Sparrow

Production-ready structured data extraction system supporting Vision LLMs and pluggable workflow orchestration for invoices, bank statements, financial tables, and more.

Overview#

Sparrow is a production-ready structured data extraction system developed by Katana ML (lead developer Andrej Baranovskij).

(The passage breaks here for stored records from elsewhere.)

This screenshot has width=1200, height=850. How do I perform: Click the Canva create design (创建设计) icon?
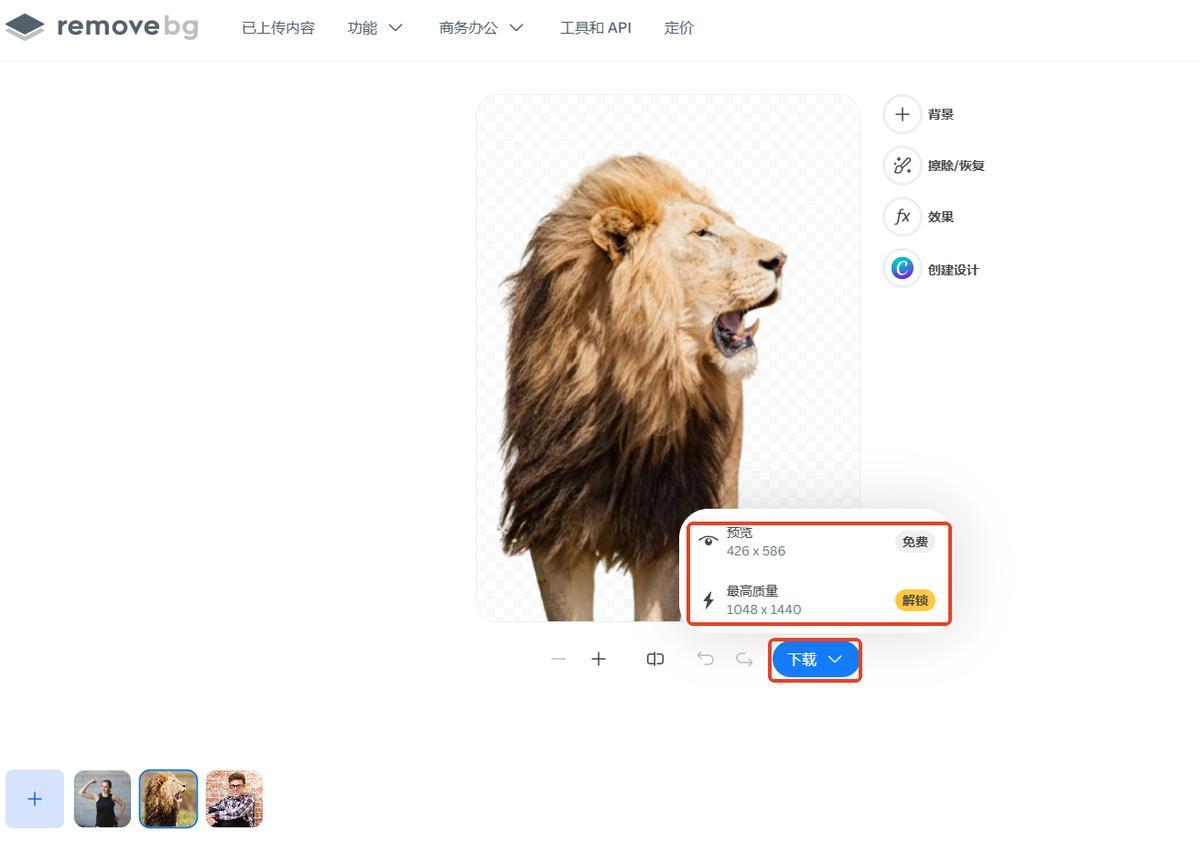pyautogui.click(x=902, y=269)
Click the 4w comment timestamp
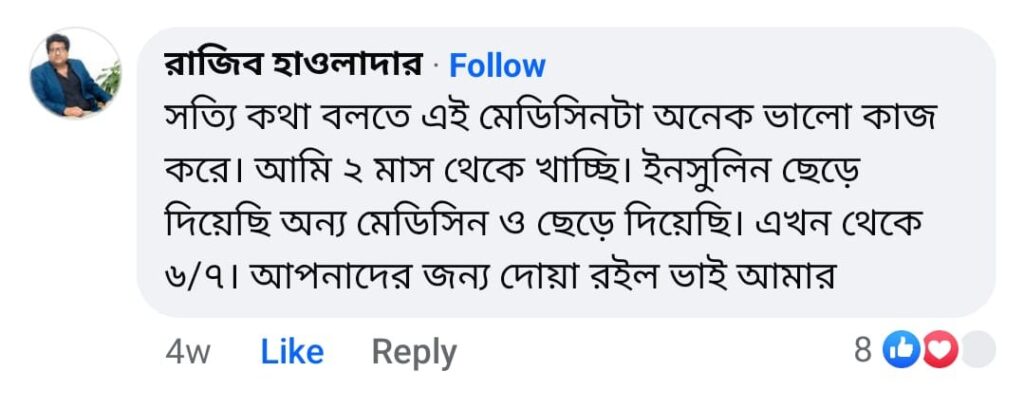 [187, 351]
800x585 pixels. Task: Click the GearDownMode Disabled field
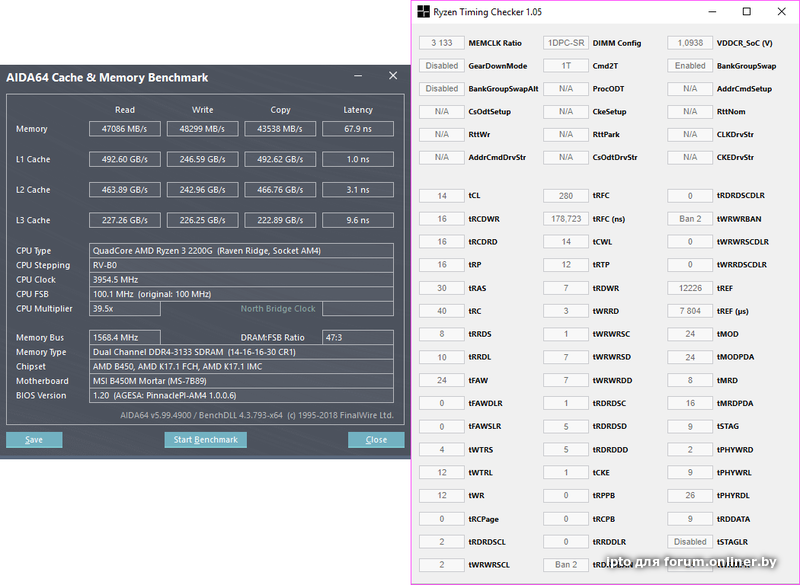(441, 66)
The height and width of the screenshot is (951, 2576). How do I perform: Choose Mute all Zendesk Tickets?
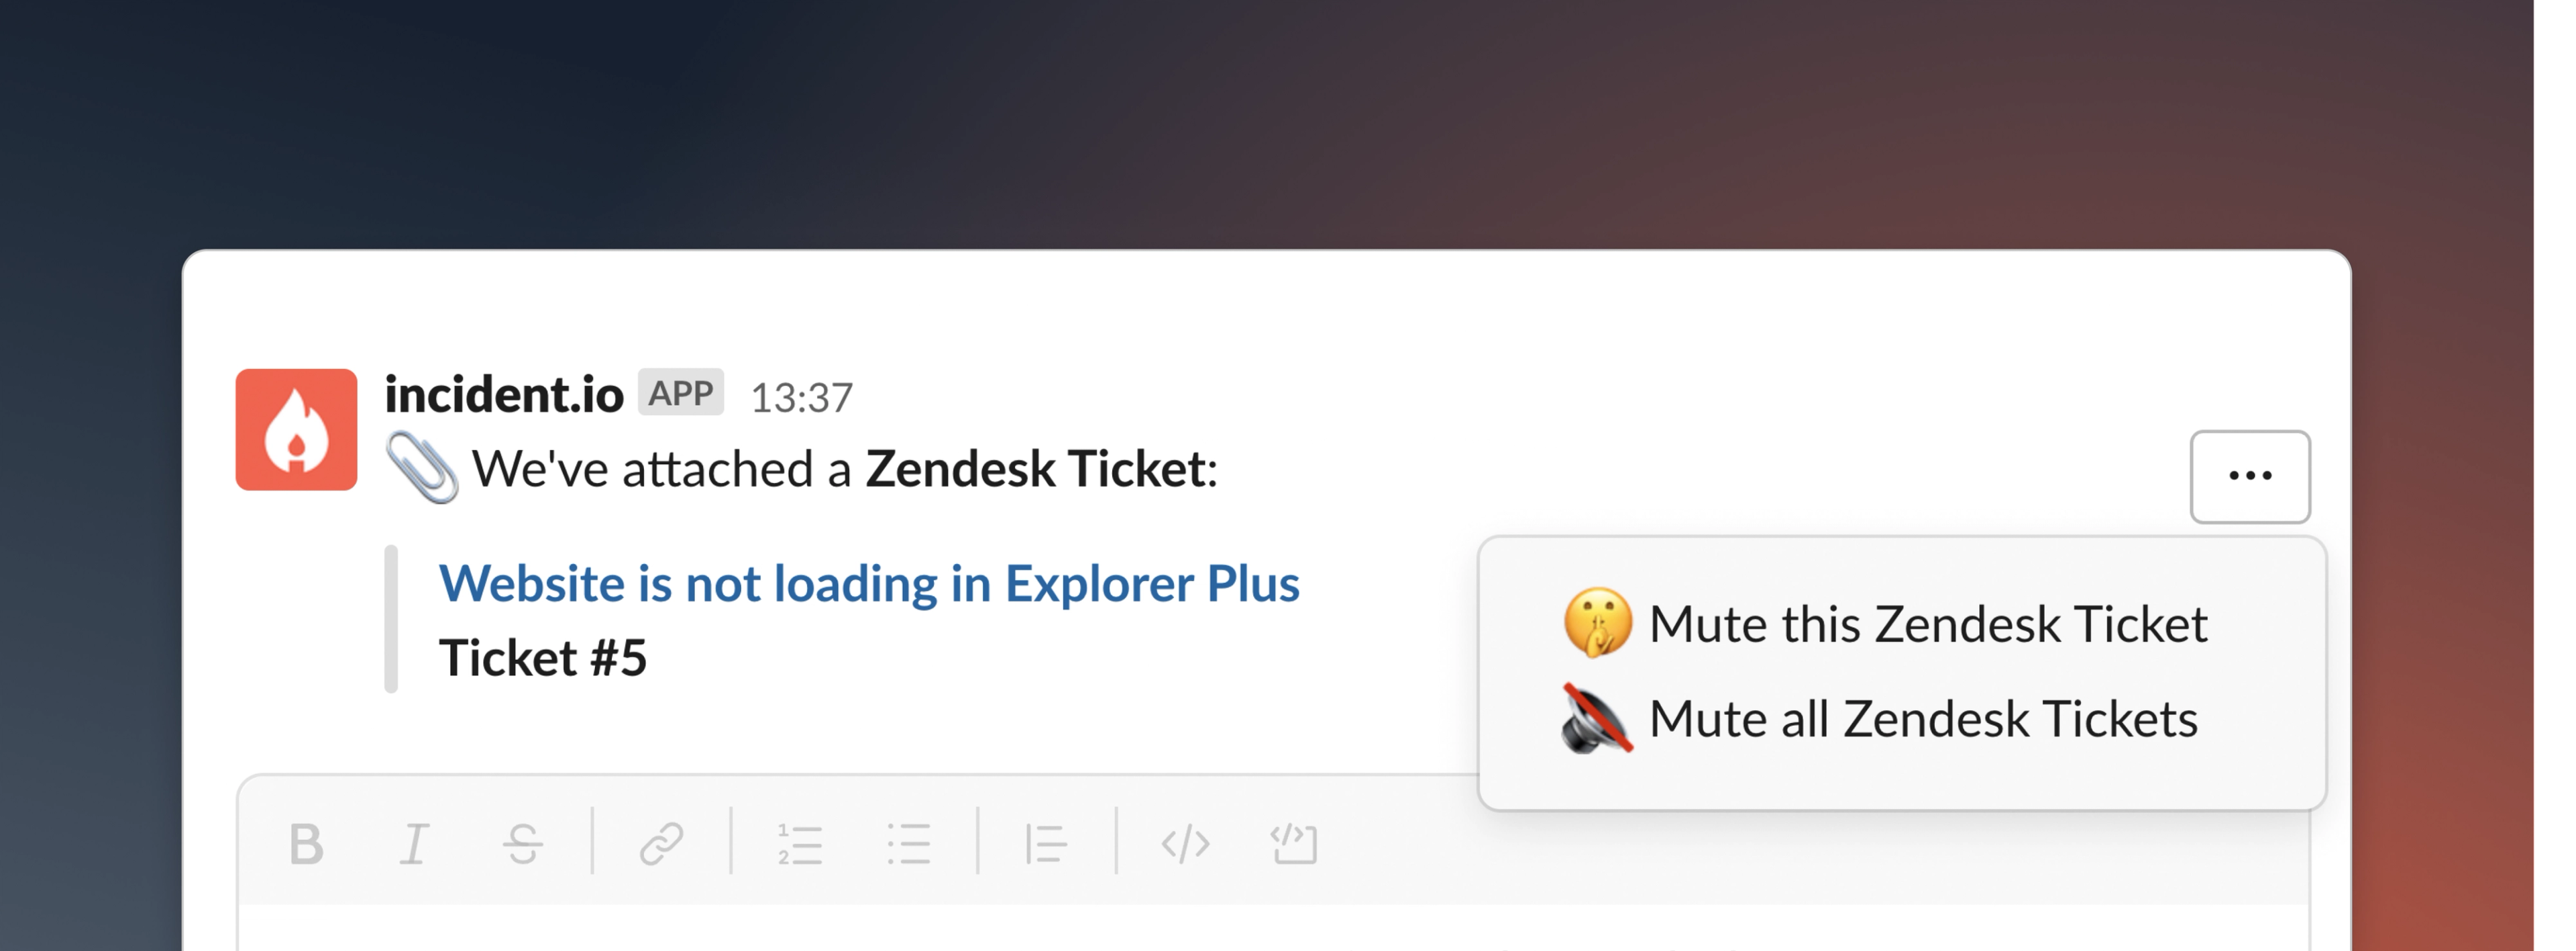[x=1881, y=718]
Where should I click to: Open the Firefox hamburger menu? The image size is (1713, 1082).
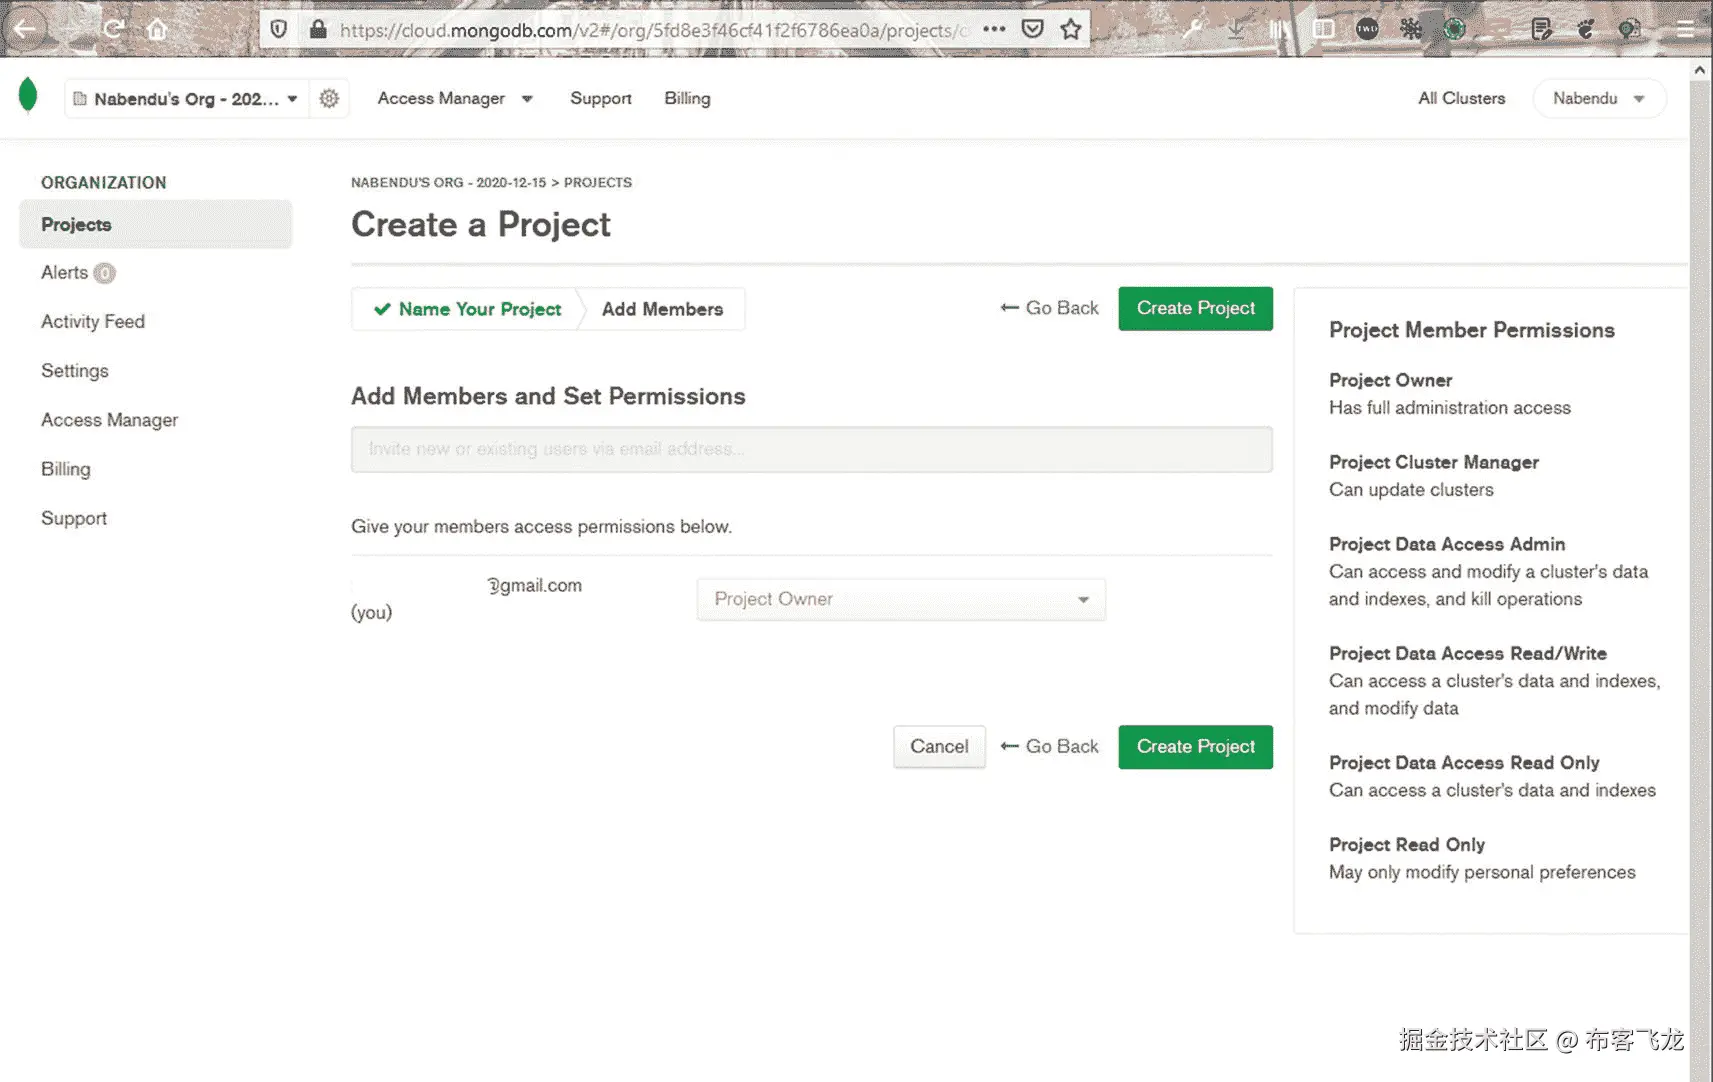tap(1686, 29)
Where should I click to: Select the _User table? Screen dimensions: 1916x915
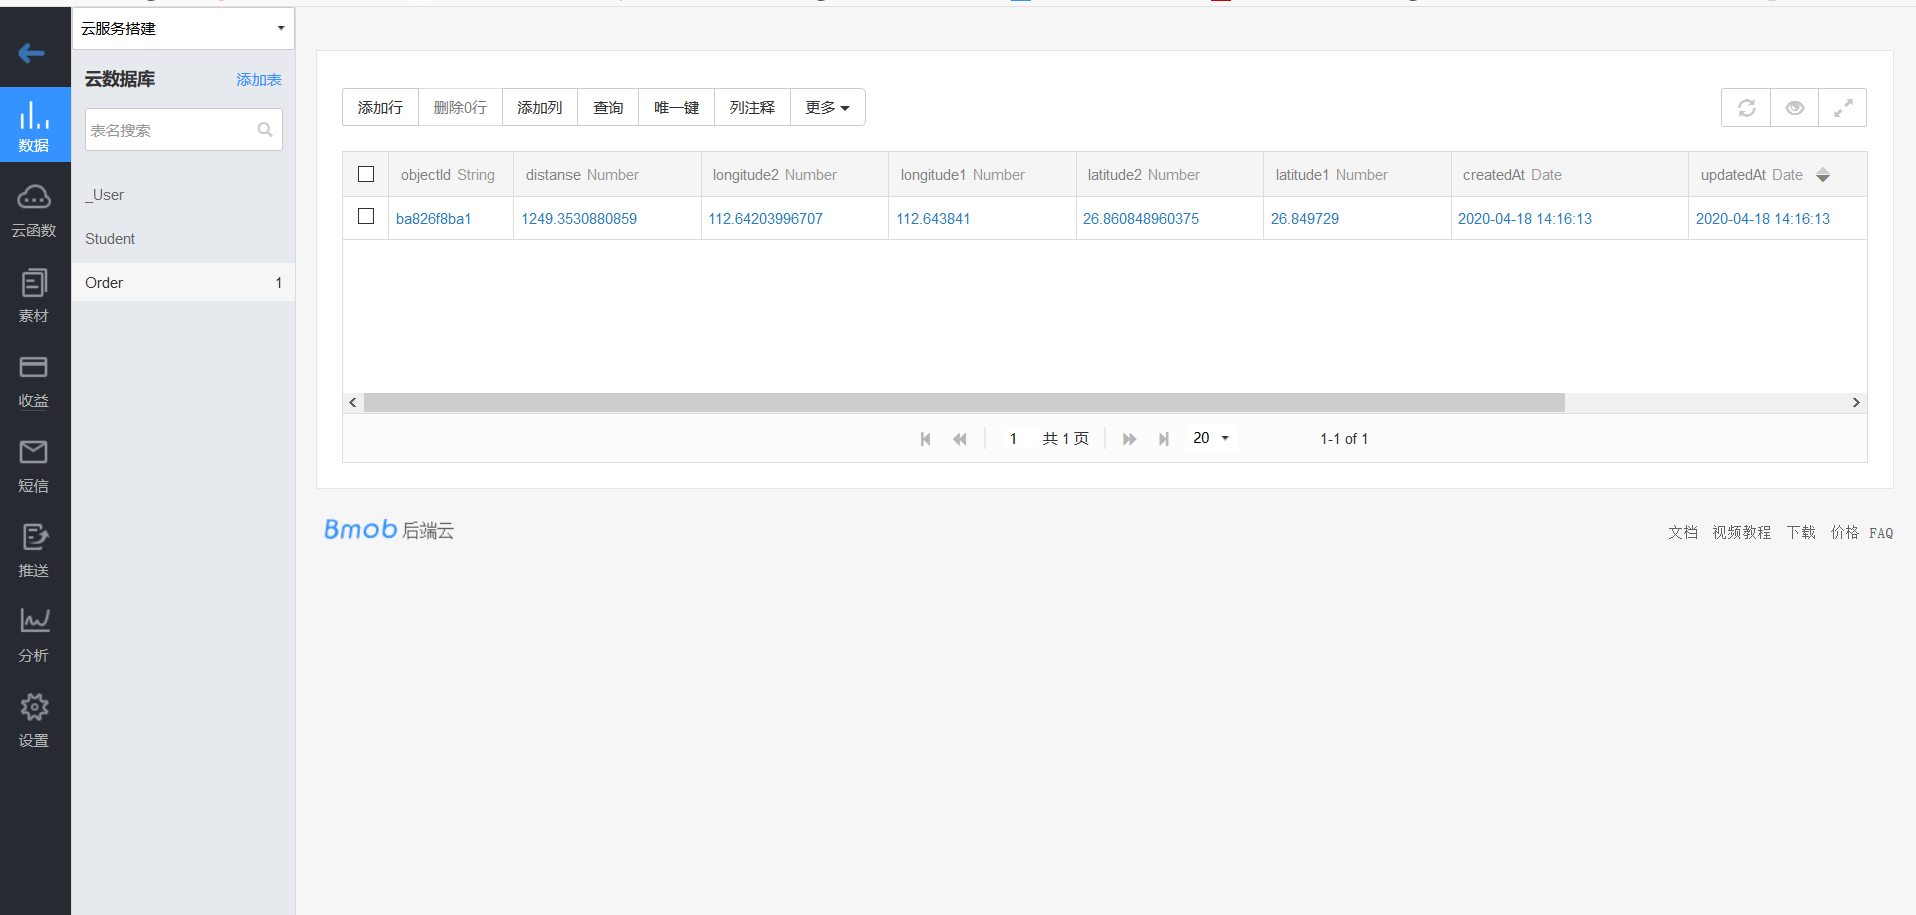click(104, 194)
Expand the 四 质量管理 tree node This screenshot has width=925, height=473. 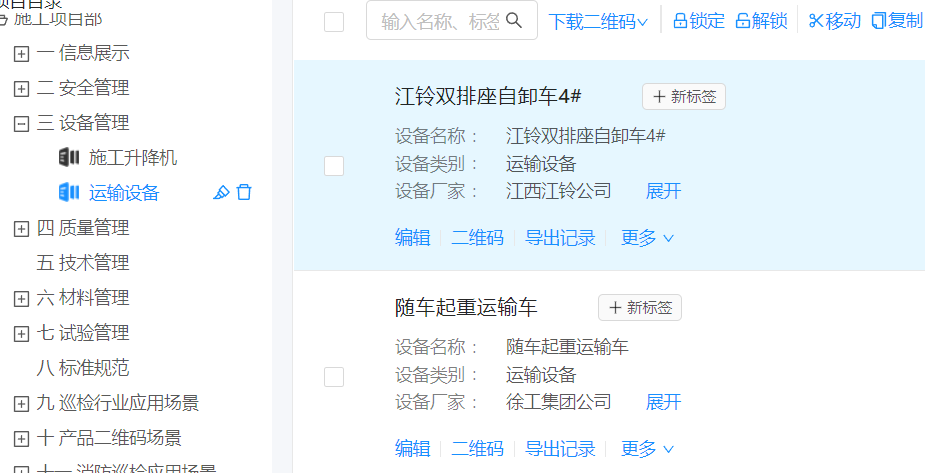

It focuses on converting unstructured documents — invoices, receipts, bank statements, financial tables, and more — into structured JSON data with high precision and automation.

Architecture#

The project uses a monorepo multi-app architecture with three top-level directories:

sparrow-data/: Sample test data (bonds_table.png, bank_statement.pdf, invoice.pdf, etc.)
sparrow-ml/: Core computation engine, containing llm/ (main API server & CLI) and agents/ (workflow orchestration service)
sparrow-ui/: Gradio-based Web interactive interface

Pipeline Engines#

Sparrow Parse: Vision LLM-based visual structured extraction pipeline, supporting Mistral, Qwen 2.5-VL, DeepSeek OCR, dots.ocr, dots-mocr, and more
Sparrow Instructor: Text LLM-based instruction processing, validation, and decision pipeline (supporting GPT-OSS, Mistral, Qwen 3.5, etc.)
Sparrow Agents: Prefect-orchestrated multi-step processing pipeline that decomposes complex scenarios into subtasks like classification → extraction → validation

Inference Backends#

Apple Silicon: Deep MLX framework integration, leveraging unified memory for efficient large model execution (dependency package sparrow-parse[mlx])
NVIDIA/AMD GPU: Compatible with vLLM and Ollama backends, requiring CUDA environment
Cloud & CPU: Supports Hugging Face Cloud GPU backend, or local execution of ≤7B small models

Document Processing#

Supports PNG, JPG images and multi-page PDF input
Natively adapts to invoices, receipts, forms, bank statements, financial tables, and other document types
--crop-size parameter for document border cropping to improve Vision LLM focus accuracy
JSON Schema-driven output constraints with automatic validation

Usage#

CLI#

./sparrow.sh "<JSON_SCHEMA>" --pipeline "<PIPELINE>" [OPTIONS] --file-path "<FILE>"

Key parameters: --pipeline (select pipeline), --options (backend & model), --instruction (text instruction), --validation (field validation), --crop-size (crop pixels), --page-type (page classification).

RESTful API#

Document extraction: POST /api/v1/sparrow-llm/inference (multipart/form-data)
Text instruction: POST /api/v1/sparrow-llm/instruction-inference (form-urlencoded)
Access http://localhost:8002/api/v1/sparrow-llm/docs for Swagger interactive docs after startup

Agent API#

curl -X POST 'http://localhost:8001/api/v1/sparrow-agents/execute/file' \
  -F 'agent_name=medical_prescriptions' \
  -F 'extraction_params={"sparrow_key":"123456"}' \
  -F 'file=@prescription.pdf'

Use Cases#

Financial document automation: Extract full structured data from invoices and bank statements in PDF/image format
Financial table extraction: Extract fields like instrument_name and valuation from bond tables
Medical prescription processing: Multi-step workflow via Agent orchestration (classification → extraction → validation)
Text instruction processing: Math operations, text analysis, summarization, Q&A
Function Calling integration: External data access such as stock data queries

Enterprise Features#

API-First design with complete RESTful API and Swagger documentation
Prefect-based Dashboard and Agent workflow tracking (Dashboard requires local Oracle Database 23ai Free)
Built-in rate limiting and usage analytics
Open-sourced under GPL-3.0 with commercial dual-licensing available

Installation Requirements#

Python 3.12.10+, macOS/Linux/Windows, GPU (matching model VRAM requirements). PDF processing requires poppler.